Treatment of Exercise-Induced Asthma
If you wheeze when you exercise, check with your doctor. Other conditions, including heart problems can cause shortness of breath so you need a diagnosis. If your doctor agrees that you have EIA, you can avoid or lessen attacks by following these tips:
• Breathe through your nose, which brings much warmer and wetter air into your lungs.
• Wear a face mask, which will recirculate the moisture you exhale.
• Drink plenty of water.
• Warm up gradually before exercising more intensely.
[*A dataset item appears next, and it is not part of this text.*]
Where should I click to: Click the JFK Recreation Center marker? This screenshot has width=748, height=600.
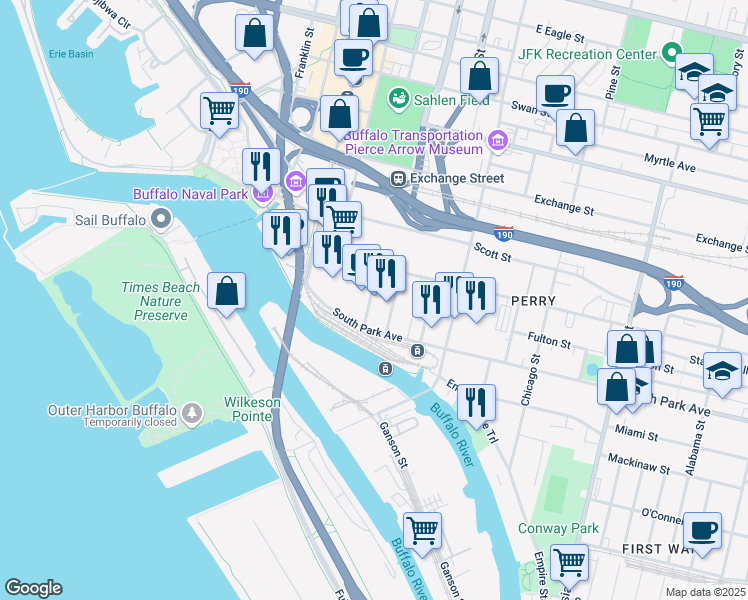(x=671, y=52)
• Do some intense exercise 30 minutes before a competition. Bringing on an attack of EIA often helps to prevent a subsequent attack in the next few hours.
• If all else fails, exercise indoors during the winter. Keep a humidifier near you and breathe air from the humidifier intermittently while you exercise.
What Sports are Best for People with EIA?
Swimming attracts the most asthmatics because the moist atmosphere created by the pool helps them to breathe comfortably and avoid asthma attacks. Long-distance racing, soccer and basketball are more likely to cause EIA. Cold-weather sports such as hockey, ice skating or cross country skiing are the sports most likely to cause EIA. Elite athletes with EIA usually get better when they reduce their large training volumes or when they retire from active competition.
Medications for EIA
Three types of medications are usually prescribed:
• Short-acting beta-2-agonist bronchodilator inhaler. You inhale 10 to 15 minutes before you exercise and it will help to protect you for up to four hours. You can also use this to treat symptoms when they occur.
• Long-acting bronchodilator inhaler (salmeterol). Inhale 30 to 60 minutes before exercise and do not repeat for 12 hours. It helps prevent attacks but does not treat symptoms once they occur.
• Cromolyn (nedocromil) inhaler. Inhale 15 to 20 minutes before you exercise. It can also help to prevent the late-phase wheezing that occurs four or more hours after you finish exercising.
If you have frequent symptoms with exercise and these medications do not help, your doctor may prescribe inhaled steroids, but they are loaded with serious side effects including osteoporosis, so you should not take them unless your symptoms are so severe that you are willing to risk the side effects.
Why Do So Many Athletes Take Asthma Medications?
At the Olympic Games in Sydney, Australia in 2000, 607 out of 10,300 competitors (approximately six percent) filed notifications that they needed to take beta-2 agonist asthma inhalers to prevent exercise-induced asthma. Many of the athletes probably did not have asthma. Beta-2 agonists such as albuterol, salbutamol, salmeterol and terbutaline open the closed lungs of asthmatics and help them to breathe. They also increase the amount of fat in the bloodstream to increase energy sources of exercising muscles, help to preserve the muscles’ store of sugar, and help muscles to contract with more force.
Researchers from Orléans, France decided to test the effects of salbutamol inhalation on an athlete’s endurance (British Journal of Sports Medicine, July 2007). They showed that inhaling salbutamol prior to competition made the athletes faster in endurance events and gave them greater muscle strength.
Asthma medications are potent stimulants that can cause irregular heartbeats. It is illegal for Olympic competitors to take albuterol pills. However, asthmatics need their medications, so the Olympic medical committee allows asthmatics to take these same medications by inhaler, provided that a doctor informs the Olympic committee beforehand that the athlete is an asthmatic and is taking this medication. Needless to say, there are unprecedented numbers of asthmatics registered with the Olympic committee and other authorities in sports that monitor drug use.